Justice sociale

Sans égalité politique point de liberté politique réelle mais l’égalité politique ne deviendra possible que lorsqu’il y aura égalité économique et sociale. L’égalité n’implique pas le nivellement des différences individuelles, ni l’identité intellectuelle, morale et physique des individus. Cette diversité des capacités et des forces, ces différences de races, de nations, de sexes, d’âges et d’individus, loin d’être un mal social, constituent au contraire la richesse de l’humanité. L’égalité économique et sociale n’implique pas non plus le nivellement des fortunes individuelles, en tant que produits de la capacité, de l’énergie productive et de l’économie de chacun. L’égalité et la justice réclament uniquement : une organisation de la société telle que tout individu humain naissant à la vie y trouve, en tant que cela dépendra non de la nature mais de la société, des moyens égaux pour le développement de son enfance et de son adolescence jusqu’à l’âge de sa virilité, pour son éducation et pour son instruction d’abord, et plus tard pour l’exercice des forces différentes que la nature aura mises en chacun pour le travail.
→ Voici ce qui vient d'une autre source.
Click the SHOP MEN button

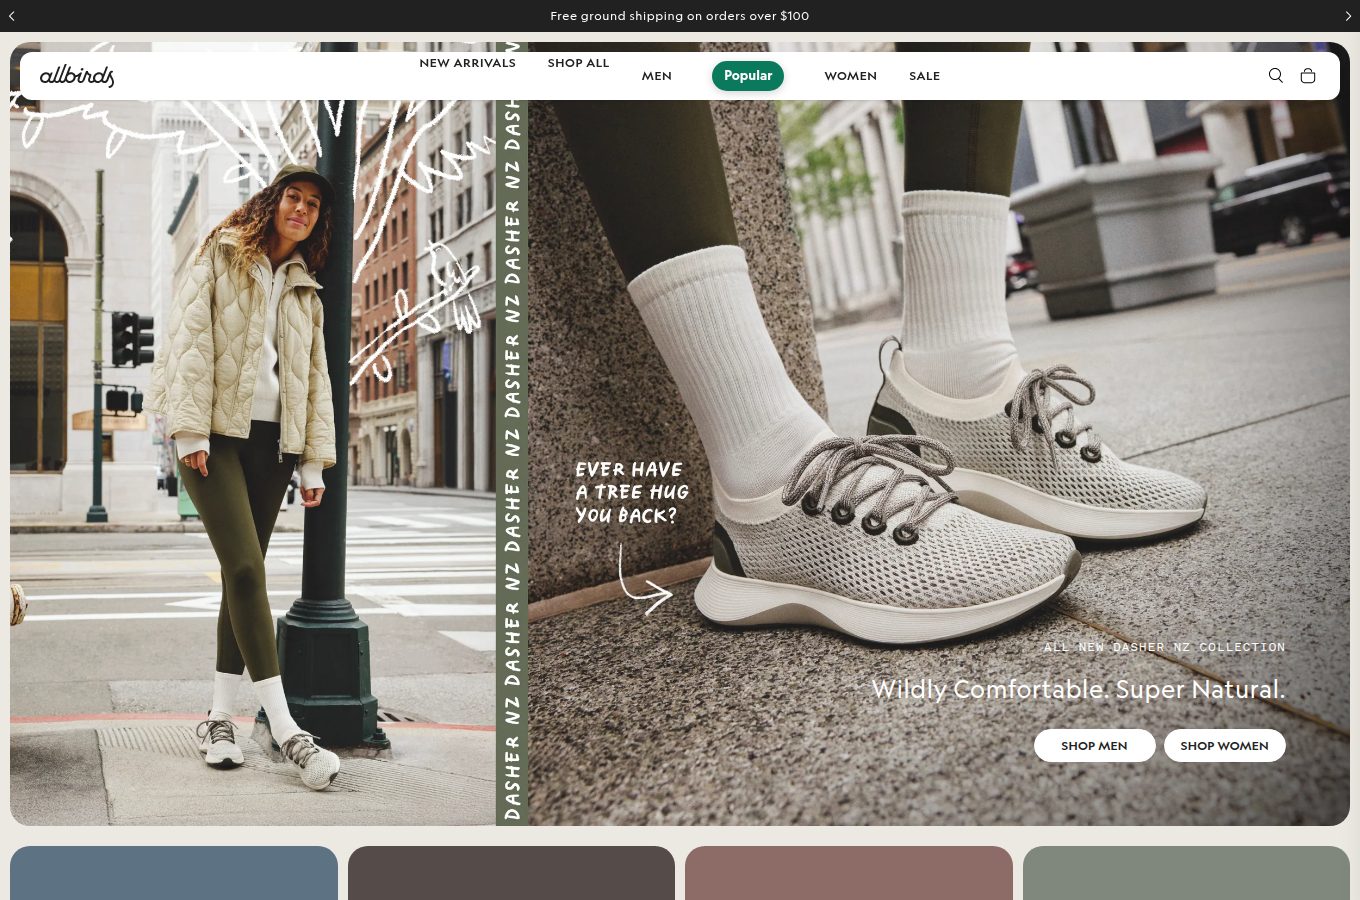point(1094,746)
Cette égalité de point de départ, que la justice réclame pour chacun, sera impossible tant qu’existera le droit de succession.

La justice, autant que la dignité humaine exigent que chacun soit uniquement le fils de ses ouvres. Nous repoussons avec indignation le dogme du péché, de la honte et de la responsabilité héréditaires. Par la même conséquence nous devons rejeter l’hérédité fictive de la vertu, des honneurs et des droits ; celle de la fortune aussi. L’héritier d’une fortune quelconque n’est plus entièrement le fils de ses œuvres et, sous le rapport du point de départ, il est privilégié.

Abolition du droit d’héritage.

Tant que ce droit existera la différence héréditaire des classes, des positions, des fortunes, l’inégalité sociale en un mot et le privilège subsisteront sinon en droit, du moins en fait. Mais l’inégalité de fait, par une loi inhérente à la société, produit toujours l’inégalité des droits : l’inégalité sociale devient nécessairement inégalité politique. Et sans égalité politique, avons-nous dit, point de liberté dans le sens universel, humain, vraiment démocratique de ce mot ; la société restera toujours divisée en deux parts inégales, dont l’une immense, comprenant toute la masse populaire, sera opprimée et exploitée par l’autre.